Libertad Bajo Palabra (freedom and the word), in its second published edition in 1960, is a collection of the best poems written by Paz between 1937 and 1960. In the prologue to this book he said that he wrote the word freedom, a word that created itself and him. These words mean that the poet creates his poetic universe in spite of himself and others, and that the poetry is a way of liberation, a need and the outmost revelation of the poet.

Poetry becomes a consubstantiation with the poet and makes him feel his true origins.

Images of opposition and conflict cloud the eyes of the poet. He does not find his place in this world, nor does he believe in earth or heaven; he is anchored in a sea of skepticism and desperation, and cries in solitude, as in “Nor Heaven nor Earth.”

Prisoner in a contradictory world, man has the obligation of being audacious, though he knows at the same time that he is slave of necessity and is the alpha and the omega of himself in a cyclical process of creation and destruction.

Paz intends also through his poetry to touch the limits of the absolute, mainly through love, which is a hunger of life.

In “The Broken Jar” and “Sun Stone,” his best and longest poems, Paz takes ancient Mexican mythologies and symbols to eddy into the most universal and intimate themes of mankind. In the first of these poems, Paz begins by presenting the jewelry of the Mexican sky in a rich enumeration of metaphors. In contrast with such wealth, he looks at the vast wasteland surrounding him, flooded with blood, dust, and misery. He recalls the Aztec gods of abundance and rain, and sees that the only prevailing divinity in this land is the toad, symbol of drought and scarcity.

The poet then makes transference and its mythologies to the spiritual world from the reference to the Mexican land of man. This is also a barren land, a broken jar, in thirsty quest of water, namely, in anxious quest of others. Words and love are the best vehicle for this communication. They give the human being the deep, true, original significance of his existence.

Piedra de sol (Sun Stone) is Paz’s most ambitious poem. There is in it an obvious reference to the Sun Stone of the Aztecs, better known as the Calendar Stone, a huge block representing the history of the world and embodying the statement of the infinity of the Aztec universe. In the center of this stone is the sun set within the sign Four Motions representing according to Aztec mythology, the dates of the four previous ages of the world. Among many other symbols there are two immense fire serpents, symbolic of the year and time, circling the exterior to meet each other at the base.

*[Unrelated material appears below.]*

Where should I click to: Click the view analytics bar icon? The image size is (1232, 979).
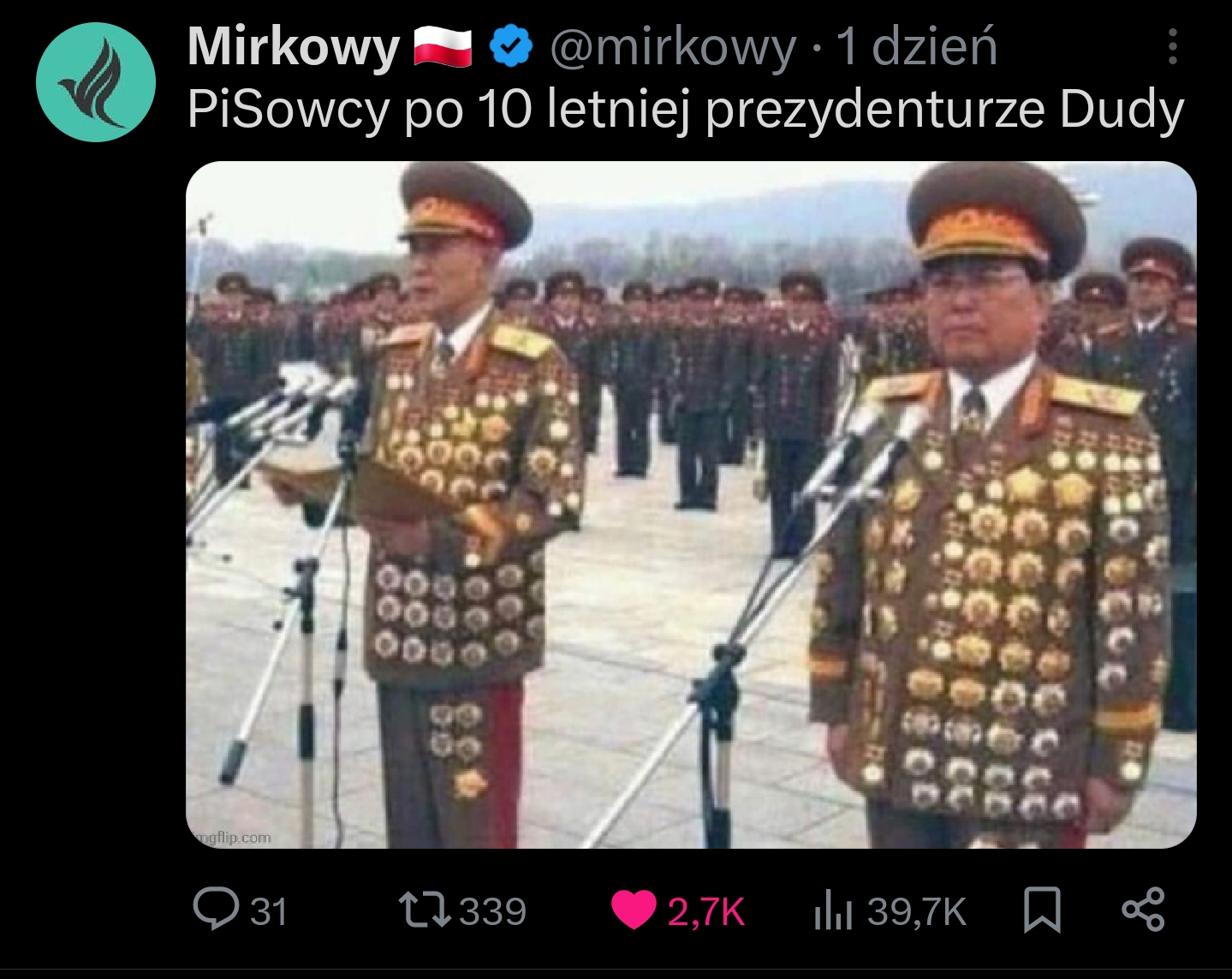coord(833,910)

In this poem, Paz wants to call up the sense of repetition of human life within eternity and the sense of ambiguity and duality of the universe. Written in 584 lines, the same number of days that it takes the planet Venus to complete its synodic period, the poem strives to be cyclical also. The first six lines of the poem are the last ones, signifying the re-entry into a new and identical cycle. After this beginning the poet deals with himself, placed in the world, among past and future, spending an ephemeral life made only of instants. Love is, among all human experiences, the deepest and most rewarding.

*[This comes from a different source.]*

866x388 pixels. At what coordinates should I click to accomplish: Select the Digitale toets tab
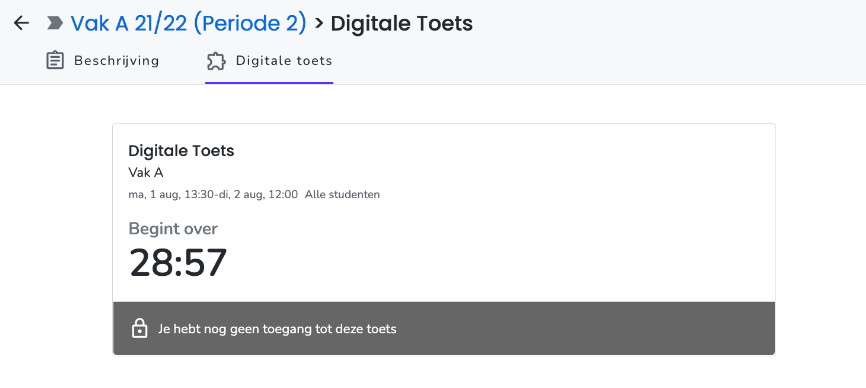pos(269,61)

However, consubstantial to love is death; therefore, all human experiences, including love, are nothing in contrast with eternity. Under this dimension, life is an instant, a symbol, nothing. The only true way of reaching completeness of oneself is by existing for others.

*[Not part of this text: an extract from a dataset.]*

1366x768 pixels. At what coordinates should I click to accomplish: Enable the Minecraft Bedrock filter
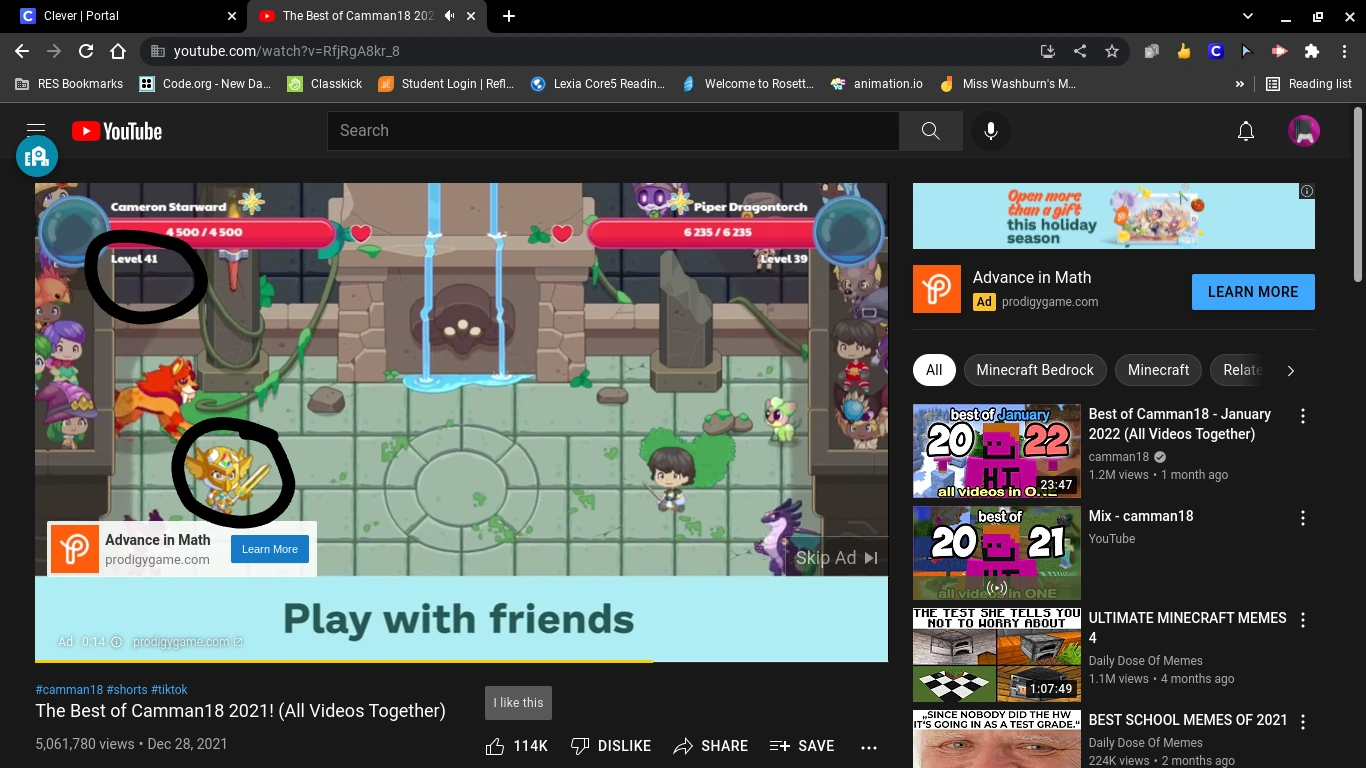point(1035,370)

Finally the poet longs for birth and light amidst death and shadow.

Poet of metaphysical uneasiness, tortured by the most radical human problems, with his sensitivity always prone to perceive and analyze every new mainstream of thought, Paz has reached a prominent position among the poets of his generation. It would not be an exaggeration to say that in him Mexico has her best and deepest-insighted living poet.